I have been smashing in glass windows like when I was a teenager.
Throwing strops like when I was a little kid.
The taxi driver in the late evening invited me to stay at his house. I took my usual precautions and asked whether he lived with his family. Yes, he said, with his wife and little boy. It just turned out that when we arrived at the apartment, they both had gone to see a relative. He kept saying, “she’ll be back soon”, but the wife never came. The inevitable happened: The guy tried to sneak a look at me when taking a shower, asked me whether at home in Europe I would wear what I was wearing and not shorts ending above the knee, -as if that would make me an extremely easy girl-, and was actually holding his hand on his crotch while he was asking me that, too. Ultimately, of course, he asked to sleep next to me. Usually I would leave the house in such a situation, but it was after midnight and he hadn’t actually tried to touch me, so I quickly took a room that I could lock from the inside and went to bed. It turned out fine. I slept till the morning and left the flat.
Nothing worse than that. However, as I stepped outside the house, I picked up half a brick and tried to smash in his car windows. I left out the windshield which is built of safety glass, with layers of plastic between, and so basically unbreakable. Althought they sometimes break with a single large pebble launched hard enough, this time around it took me several tries on the side windows, but I finally broke one of them, plus the car’s back window.
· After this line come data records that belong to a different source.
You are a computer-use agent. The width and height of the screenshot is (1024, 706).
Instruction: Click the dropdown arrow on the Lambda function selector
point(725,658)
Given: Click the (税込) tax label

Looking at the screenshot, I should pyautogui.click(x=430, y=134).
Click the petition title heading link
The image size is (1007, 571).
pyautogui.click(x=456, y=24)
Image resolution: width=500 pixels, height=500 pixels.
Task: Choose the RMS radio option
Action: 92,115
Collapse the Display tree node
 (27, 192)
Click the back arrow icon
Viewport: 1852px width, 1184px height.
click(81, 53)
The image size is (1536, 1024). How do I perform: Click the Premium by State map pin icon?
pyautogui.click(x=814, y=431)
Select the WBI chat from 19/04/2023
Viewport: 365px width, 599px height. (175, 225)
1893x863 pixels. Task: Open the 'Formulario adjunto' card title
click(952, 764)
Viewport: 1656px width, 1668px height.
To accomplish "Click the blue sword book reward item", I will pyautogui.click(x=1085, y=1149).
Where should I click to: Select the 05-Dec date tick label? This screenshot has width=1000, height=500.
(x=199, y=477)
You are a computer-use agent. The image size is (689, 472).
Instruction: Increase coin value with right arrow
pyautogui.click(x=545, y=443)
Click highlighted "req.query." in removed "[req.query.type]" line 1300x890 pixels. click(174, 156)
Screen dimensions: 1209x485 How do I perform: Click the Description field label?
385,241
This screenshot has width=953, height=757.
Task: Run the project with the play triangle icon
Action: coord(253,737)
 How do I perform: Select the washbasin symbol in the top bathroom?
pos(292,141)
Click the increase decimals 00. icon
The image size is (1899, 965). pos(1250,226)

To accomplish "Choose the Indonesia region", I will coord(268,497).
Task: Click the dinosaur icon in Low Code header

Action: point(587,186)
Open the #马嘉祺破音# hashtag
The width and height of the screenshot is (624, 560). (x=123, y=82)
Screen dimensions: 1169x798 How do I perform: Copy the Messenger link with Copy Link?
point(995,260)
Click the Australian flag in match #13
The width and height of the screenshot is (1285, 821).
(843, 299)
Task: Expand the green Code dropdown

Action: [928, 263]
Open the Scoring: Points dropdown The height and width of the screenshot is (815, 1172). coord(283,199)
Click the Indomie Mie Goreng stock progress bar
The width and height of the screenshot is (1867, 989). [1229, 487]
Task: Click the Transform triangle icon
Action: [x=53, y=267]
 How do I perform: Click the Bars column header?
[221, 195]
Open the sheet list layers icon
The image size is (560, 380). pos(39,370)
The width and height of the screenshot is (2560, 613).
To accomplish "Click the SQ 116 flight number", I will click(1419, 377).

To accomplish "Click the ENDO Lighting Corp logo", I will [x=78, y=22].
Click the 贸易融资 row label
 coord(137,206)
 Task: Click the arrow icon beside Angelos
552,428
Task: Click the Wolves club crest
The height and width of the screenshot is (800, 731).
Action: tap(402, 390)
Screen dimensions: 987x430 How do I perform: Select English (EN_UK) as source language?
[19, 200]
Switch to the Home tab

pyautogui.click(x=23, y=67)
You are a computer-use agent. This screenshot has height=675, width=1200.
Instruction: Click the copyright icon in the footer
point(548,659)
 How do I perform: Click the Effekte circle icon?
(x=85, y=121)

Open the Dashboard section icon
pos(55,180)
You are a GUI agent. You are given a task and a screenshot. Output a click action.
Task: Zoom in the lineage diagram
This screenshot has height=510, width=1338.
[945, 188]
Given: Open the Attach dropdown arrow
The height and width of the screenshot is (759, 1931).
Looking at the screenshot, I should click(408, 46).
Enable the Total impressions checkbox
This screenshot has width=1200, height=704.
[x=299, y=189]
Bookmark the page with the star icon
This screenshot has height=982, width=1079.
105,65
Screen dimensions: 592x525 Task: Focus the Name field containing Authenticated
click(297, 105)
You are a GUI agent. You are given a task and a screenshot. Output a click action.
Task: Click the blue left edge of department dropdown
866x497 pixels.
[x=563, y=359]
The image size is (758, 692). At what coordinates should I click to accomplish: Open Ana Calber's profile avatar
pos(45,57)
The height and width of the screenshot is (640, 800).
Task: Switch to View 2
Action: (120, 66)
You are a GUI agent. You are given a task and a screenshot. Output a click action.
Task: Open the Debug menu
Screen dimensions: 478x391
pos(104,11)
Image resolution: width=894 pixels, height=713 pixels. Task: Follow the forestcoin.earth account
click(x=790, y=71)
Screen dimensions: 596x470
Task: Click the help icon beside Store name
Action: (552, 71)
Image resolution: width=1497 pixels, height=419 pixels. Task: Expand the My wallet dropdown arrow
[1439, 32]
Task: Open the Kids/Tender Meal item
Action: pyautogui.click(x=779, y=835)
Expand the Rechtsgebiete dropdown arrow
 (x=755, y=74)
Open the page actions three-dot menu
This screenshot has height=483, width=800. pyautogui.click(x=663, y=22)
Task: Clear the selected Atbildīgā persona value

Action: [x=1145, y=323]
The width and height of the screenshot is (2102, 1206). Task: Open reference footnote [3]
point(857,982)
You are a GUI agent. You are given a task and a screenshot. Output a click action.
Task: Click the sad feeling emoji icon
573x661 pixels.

I had to use both my hands to hold the stone, since my right hand was already weak from the previous day’s excesses –A soft drink vendor asked me for sex and I punched in his shop window with my bare fist. That the shop window actually broke was to my own surprise. I had to pull out my hand bleeding all over.
My second to last week in Iran, when my nerves were already thread-bare, I threw an item of canned food at some old fat guy who annoyed me with nothing more than a muttered "Masha'allah" (the equivalent of a wolf whistle in Europe) as I walked by on the street. A tree of sparkling blood branching down his forehead soon became the most appealing aspect of his physique. Had he been young and cute, I would have still thrown the can, although I might have cared less about throwing it that hard.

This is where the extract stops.